The majority asserts that this court should not impose a requirement that one who seeks a supersedeas show that he will likely win an appeal because no such requirement is in *477the statute. See RCW 80.04.180. It states the rule that the expression of one statutory requirement mandates exclusion of all omitted requirements. Dominick v. Christensen, 87 Wn.2d 25, 548 P.2d 541 (1976). Yet it goes on to violate the very rule it espouses. It holds that showing irreparable harm alone is insufficient; yet the statute specifically states that irreparable harm by itself is a sufficient basis for a trial court to grant a supersedeas order. ("[I]f a supersedeas is granted the order granting the same shall contain a specific finding . . . that great or irreparable damage would otherwise result to the petitioner". (Italics mine.) RCW 80.04-.180.) The majority cannot have it both ways. It cannot state that this court must not impose the requirement that a petitioner show likelihood of success because the statute does not contain such a requirement and then hold that irreparable and great harm must both be shown when the statute contains no such requirement.
II
The majority asserts that the supersedeas does nothing more than restore the parties' position to the status quo ante. If this were so, I would agree that the order was permissible. The order, however, fails to achieve the claimed result.
The status quo ante is "the last actual, peaceable, non-contested condition which preceded the pending controversy", State ex rel. Pay Less Drug Stores v. Sutton, 2 Wn.2d 523, 529, 98 P.2d 680 (1940) (quoting 1 J. High, Injunctions § 5a, at 10 (4th ed. 1905)). The last peaceable, noncontested condition in the present case was the time prior to GTNW filing tariffs to increase its revenues by $49 million. It was not, as the majority asserts, the period after the tariffs were filed. The tariffs were what started this controversy. The Commission, 19 days after the last tariff was filed, contested them by issuing an order suspending them. Thus, the only order the trial court should have imposed was one which returned the rates to the levels charged before the new tariffs were filed. This would have *478maintained the status quo which is the purpose of a super-sedeas. In re Koome, 82 Wn.2d 816, 514 P.2d 520 (1973).

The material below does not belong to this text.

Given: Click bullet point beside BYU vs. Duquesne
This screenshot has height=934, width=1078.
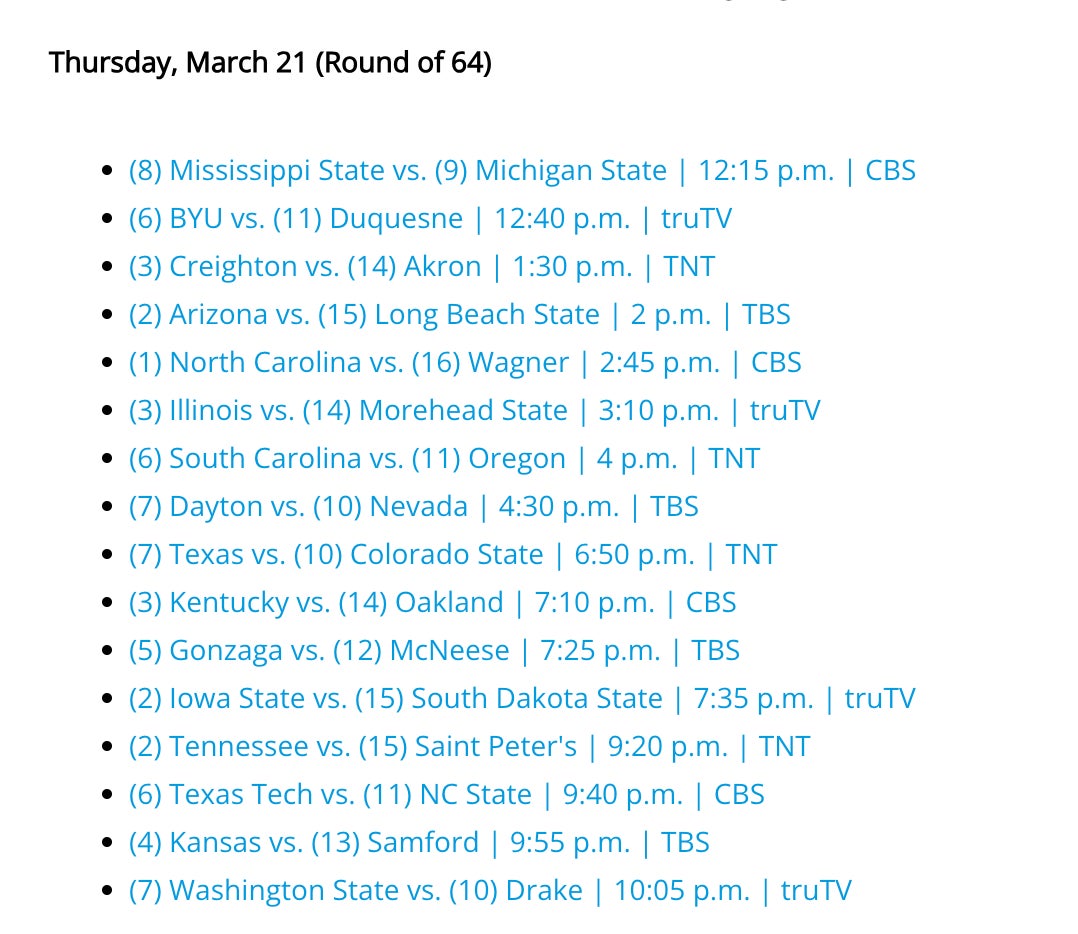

Contrary to the majority's assertion, this court did not define status quo in State ex rel. Pac. Inland Tariff Bur. v. Clifford, 46 Wn.2d 807, 285 P.2d 569 (1955). In Clifford, the public service commission granted the railroad's request to reduce some of their rates. A trial court entered a supersedeas staying the commission's order. The trial court later dissolved its supersedeas thus upholding the commission's order allowing the railroads to reduce their rates. This court never stated that this returned the situation to the status quo ante. The definition of status quo ante — last peaceful, noncontested situation — was never mentioned by the court.
Conclusion
A change in the status quo of utility rates on the basis of a conclusory affidavit is unjustifiable. In my view, it is elemental that a trial court should have before it a substantial basis for granting any stay which would place upon the public the burden of higher public utility rates, when such higher rates have been rejected by an agency with the technical expertise needed to set rates. The majority, in contrast, condones such action and, in fact, encourages it by its decision. From this time, whenever a public utility is not granted its full rate increase request it has an incentive to contest the denial. It has absolutely nothing to lose. It can collect the full rate requested until the appeal is final. While the public utility loses nothing, the consumers' losses are substantial. They must pay a rate which the Commission, after extensive hearings, has found to be unjust; unreasonable, and excessive.
Brachtenbach and Dore, JJ., concur with Goodloe, J.Reconsideration denied November 19, 1985.